# Show your Safe-T-Bike



## dogdart (Nov 3, 2021)

Shelby's creation aimed at bicycle safety.  A 1941 only bike. Not many pictures to find if trying to research one . Let's see some examples of true Safe-T-Bikes . I've seen 2 different paint  schemes and 2 different seats on what appear to be original bikes.  The lititure shows a sliding rail seat and no painted headtube or darts.


----------



## cyclingday (Nov 3, 2021)

Wish I had one to show.
Love the Shelby, Safety Bike!


----------



## catfish (Nov 3, 2021)




----------



## saladshooter (Nov 3, 2021)

Shelby Safe-T Parts | General Discussion About Old Bicycles
					

Hi Looking to refurbish my grandfather's Shelby Safe-T from early 1940s.  It's painted Red, White & Blue, and would benefit from getting period true handlebar grips, new battery holder, new (old) headlight, tombstone rectangular reflector.  Appreciate any pointers to vintage bike parts places...




					thecabe.com


----------



## dogdart (Nov 3, 2021)

saladshooter said:


> Shelby Safe-T Parts | General Discussion About Old Bicycles
> 
> 
> Hi Looking to refurbish my grandfather's Shelby Safe-T from early 1940s.  It's painted Red, White & Blue, and would benefit from getting period true handlebar grips, new battery holder, new (old) headlight, tombstone rectangular reflector.  Appreciate any pointers to vintage bike parts places...
> ...






This , and another bike painted the same with a badge,  is what has me wondering if there are differences between early bikes and near end of pre war production when many companies just threw whatever parts were left together,  to get bikes out the door  
????


----------



## fordmike65 (Nov 3, 2021)

@slick 
@old hotrod


----------



## blasterracing (Nov 3, 2021)

catfish said:


> View attachment 1507086



Very nice badge!!


----------



## blasterracing (Nov 3, 2021)

Mine isn’t assembled yet, but all paint work is done.  Here is the frame.


----------



## RUDY CONTRATTI (Nov 4, 2021)

*


*


----------



## fordmike65 (Nov 4, 2021)

RUDY CONTRATTI said:


> *
> 
> *


----------



## Archie Sturmer (Nov 4, 2021)

Was there also a Safe-T-bike decal for the seat tube mast; or was that something different?


----------



## RUDY CONTRATTI (Nov 4, 2021)

*Thanks Mike*


----------



## stezell (Nov 4, 2021)

Archie Sturmer said:


> Was there also a Safe-T-bike decal for the seat tube mast; or was that something different?

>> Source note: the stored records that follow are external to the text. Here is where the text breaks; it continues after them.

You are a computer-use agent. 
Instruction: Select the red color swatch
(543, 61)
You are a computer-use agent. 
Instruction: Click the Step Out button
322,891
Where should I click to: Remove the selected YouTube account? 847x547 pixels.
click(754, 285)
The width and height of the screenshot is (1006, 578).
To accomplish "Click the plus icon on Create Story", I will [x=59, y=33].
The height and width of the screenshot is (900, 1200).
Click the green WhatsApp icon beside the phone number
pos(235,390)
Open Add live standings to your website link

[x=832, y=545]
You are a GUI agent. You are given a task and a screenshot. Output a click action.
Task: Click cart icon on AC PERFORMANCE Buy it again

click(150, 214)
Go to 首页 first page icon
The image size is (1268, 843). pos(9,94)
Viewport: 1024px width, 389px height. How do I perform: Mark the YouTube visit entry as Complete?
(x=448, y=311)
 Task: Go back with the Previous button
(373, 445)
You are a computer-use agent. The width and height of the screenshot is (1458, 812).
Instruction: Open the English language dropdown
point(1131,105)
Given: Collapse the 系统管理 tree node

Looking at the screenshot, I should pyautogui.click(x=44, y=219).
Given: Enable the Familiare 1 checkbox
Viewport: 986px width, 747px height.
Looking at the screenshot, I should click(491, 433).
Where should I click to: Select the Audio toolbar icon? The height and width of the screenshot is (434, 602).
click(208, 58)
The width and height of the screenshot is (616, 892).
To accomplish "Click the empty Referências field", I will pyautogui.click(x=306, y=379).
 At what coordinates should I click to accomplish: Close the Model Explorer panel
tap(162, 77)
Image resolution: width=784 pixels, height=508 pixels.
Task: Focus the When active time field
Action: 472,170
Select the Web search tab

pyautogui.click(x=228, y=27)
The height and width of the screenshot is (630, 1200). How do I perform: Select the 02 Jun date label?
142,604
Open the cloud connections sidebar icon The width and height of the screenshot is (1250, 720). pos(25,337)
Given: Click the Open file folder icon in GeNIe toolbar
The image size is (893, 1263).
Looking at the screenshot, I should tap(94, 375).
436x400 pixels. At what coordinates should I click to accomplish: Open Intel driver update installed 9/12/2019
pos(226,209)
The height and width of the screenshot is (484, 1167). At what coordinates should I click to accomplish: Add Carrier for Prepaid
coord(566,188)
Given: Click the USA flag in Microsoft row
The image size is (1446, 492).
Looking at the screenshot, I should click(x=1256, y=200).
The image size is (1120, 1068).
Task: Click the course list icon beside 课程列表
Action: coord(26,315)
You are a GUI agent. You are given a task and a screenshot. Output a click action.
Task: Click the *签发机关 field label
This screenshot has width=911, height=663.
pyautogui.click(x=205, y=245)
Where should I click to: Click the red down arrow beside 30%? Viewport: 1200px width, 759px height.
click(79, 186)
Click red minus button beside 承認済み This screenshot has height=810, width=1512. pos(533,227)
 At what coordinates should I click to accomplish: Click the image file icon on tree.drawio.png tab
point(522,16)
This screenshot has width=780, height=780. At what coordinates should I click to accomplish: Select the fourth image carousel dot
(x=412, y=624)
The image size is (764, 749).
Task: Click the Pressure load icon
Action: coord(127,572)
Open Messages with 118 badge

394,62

I've got 2 1941 Shelby bicycles with the Safe-T-Bike decal on the seat mast, but no  Safe-T-Bike badge.


----------



## stezell (Nov 4, 2021)

This one has a Cadillac badge and the other one is the same color scheme but a girls bike with a Flying Cloud badge. Sorry @dogdart if I'm messing up your thread. 

Sean


----------



## fordmike65 (Nov 4, 2021)

Pretty sure one main characteristic of the Safety Bike is the wire rear carrier.


----------



## cyclingday (Nov 4, 2021)

Yeah, the model 42, was pretty much the same bike, but a true Safe-T-Bike, has the “12” safety features that distinctly makes it a “ Shelby, Safe-T-Bike.”


----------



## blasterracing (Nov 4, 2021)

fordmike65 said:


> Pretty sure one main characteristic of the Safety Bike is the wire rear carrier.


----------



## saladshooter (Nov 4, 2021)

Safety feature #10 - "No Rider" rear carrier.


----------



## Metalbender (Nov 4, 2021)

blasterracing said:


> Mine isn’t assembled yet, but all paint work is done.  Here is the frame.
> 
> View attachment 1507148



I like the color combo


----------



## blasterracing (Nov 4, 2021)

Metalbender said:


> I like the color combo



Thank you


----------



## SKPC (Nov 5, 2021)

_Great _idea for this specific model DD! This particular bike as mentioned is year vetted, so if you have one, especially if original, please post a PIC of your serial number with your bike so it can be added to the Shelby Serial Number (prewar) thread. Or if you prefer, you can pm me and I will add it to the list anonymously.


----------



## Archie Sturmer (Nov 5, 2021)

Since the Safe-T-Bike was somewhat immediately pre-war, I wonder if any were built-up on older frame inventory in 1942 prior to some regulatory cut-off date.

Just thinking about the range of serial numbers (i.e., prefixes) for Safe-T-Bikes, (and maybe *Safe*-*T*-*ized* bikes too). 
https://thecabe.com/forum/threads/shelby-safe-t-parts.198600/#post-1352282


----------



## catfish (Nov 5, 2021)

I have this badge. The other one I posted is long gone.


----------



## slick (Nov 6, 2021)

A true safe-t-bike had the iconic pinstripes on the tank and fenders. Look close. That's the dead giveaway. Also 1941 was the first year of the recessed rear fender reflector. All safe-t-bikes had a shockease as well. I have seen 3 color combos. Gray/gray, blue/blue and red/blue.  I own a girls gray and a pieced together mens blue one. The blue one has only original paint on the fenders and guard. So I'm not certain if it was a girls or guys but it's a guys for now.


----------



## SKPC (Nov 7, 2021)

Wonder how many badges were utilized and if all of them were "Shelby", not harware store..


----------



## Archie Sturmer (Nov 7, 2021)

The “triple-fused, reinforced frame” hinting at its construction (sounds safe), is also designated as the “*new* *airflo*” frame in other ads; and the frame design was also used on the merely “Safe-T-ized” bicycles.


----------



## blasterracing (Nov 8, 2021)

RUDY CONTRATTI said:


> *View attachment 1507384*



I absolutely love this pair of Shelbys Rudy!!!!!   Any time you want to send them back home to Shelby, you know my address friend.  

Tim Newmeyer


----------



## dogdart (Nov 9, 2021)

SKPC said:


> _Great _idea for this specific model DD! This particular bike as mentioned is year vetted, so if you have one, especially if original, please post a PIC of your serial number with your bike so it can be added to the Shelby Serial Number (prewar) thread. Or if you prefer, you can pm me and I will add it to the list anonymously.







B843846


----------